Brealey's incursion into the politicised world of American museum conservation was highly controversial. He hated the widespread assumption of conservators on both sides of the Atlantic that the cleaning of paintings was purely a matter of scientific objectivity. To him, the quasi-archaeological approach of removing all non-original material, regardless of how paintings had changed with time, made no sense. For him, aesthetic judgements and how best to convey the artist's intent were paramount, and dictated the way a painting should be cleaned. He was outspoken in his beliefs and criticisms, and antagonised a number of long-established conservators. It is widely assumed that his influence with Paul Mellon brought about a moratorium on the cleaning of paintings at the National Gallery of Art, Washington in 1978.

From his position in the Metropolitan Museum, Brealey wielded great influence. Not only was a new generation of conservators being directly trained by him, but he also gave week-long seminars for museum directors from the United States and Europe so that his views on conservation and connoisseurship could be disseminated as widely as possible. He also continued to clean great paintings for the Metropolitan Museum and for other museums in America.

A new chapter in his life opened in 1983 when the Director of the Prado in Madrid asked Brealey to sit on an advisory committee for the cleaning of Velázquez's Las Hilanderas and Goya's Black Paintings. Many more visits to Spain followed. In 1984, he was invited to carry out the cleaning and restoration of Velázquez's Las Meninas, the most famous Spanish painting in the world – an invitation fiercely opposed in the Spanish press. Criticism turned to praise when the beautifully judged restoration was unveiled and Brealey was awarded the Gold Medal for Artistic Achievement by King Juan Carlos. He later observed that the medal “should have been awarded for valour under fire”.

In 1986, he cleaned El Greco's Expolio in Toledo Cathedral and then, in 1987, he was given long-term leave from the Metropolitan Museum to direct the conservation of paintings at the Prado. A non-Spanish speaker, he was assisted there by Zahira Véliz, one of his former students in New York, and together they set about transforming the methods and morale of the restorers in the Prado. It was not easy: they were beset by strikes and political problems at the Prado. But slow progress was made and, over the course of nearly two years, the restorers there grew in confidence and expertise under Brealey's guidance.

Then tragedy struck. Back in New York in the summer of 1989, Brealey suffered a massive stroke. He made a partial recovery – enough to make two more short visits to Madrid, which, paradoxically, were full of laughter and jollity. But his speech and mobility were severely impaired and deteriorated further; he had to retire from the Metropolitan Museum and he spent most of the last decade of his life in his New York apartment supported by a few loving friends and his son Nick.

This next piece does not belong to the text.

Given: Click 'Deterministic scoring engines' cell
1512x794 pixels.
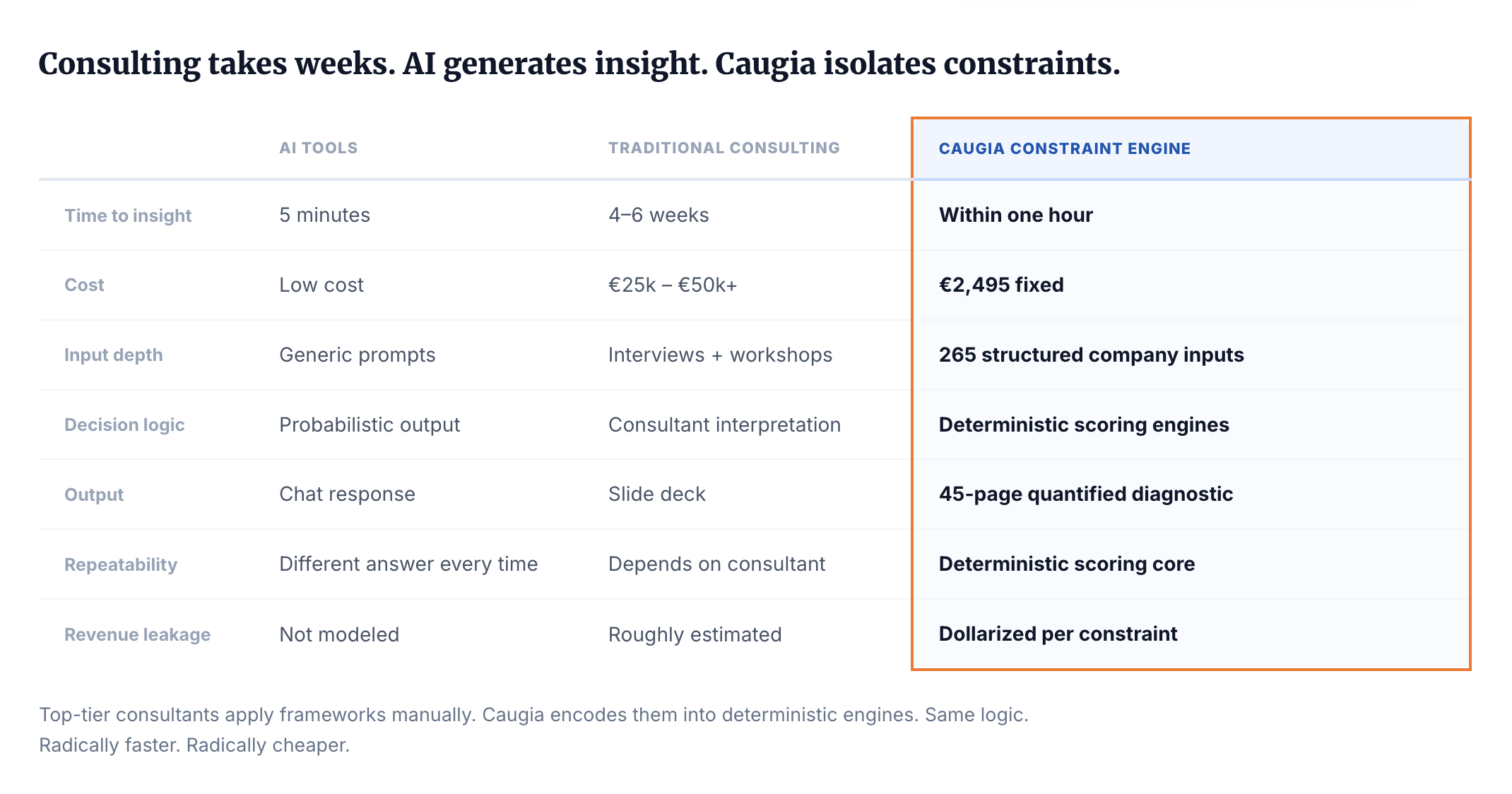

John Brealey was an enigmatic man, shy, slightly prickly and awkward socially, with an occasional self-deprecating humour that was as refreshing as it was unexpected. As he said of himself, he was only really at ease in the company of works of art. Art was the great love of his life and he spoke with passion about “life-changers”, those creations of the hand and intellect that affected him most deeply. He was an inspirational teacher and to hear him talk in front of paintings was unforgettable. To the world at large he was a controversial figure, but he used controversy to fight for what he believed in. To his friends and close colleagues he was unfailingly kind and loyal and he inspired exceptional loyalty in others. We can only speculate – and we all have – how much more he might have achieved in New York, Madrid and elsewhere if his career had continued.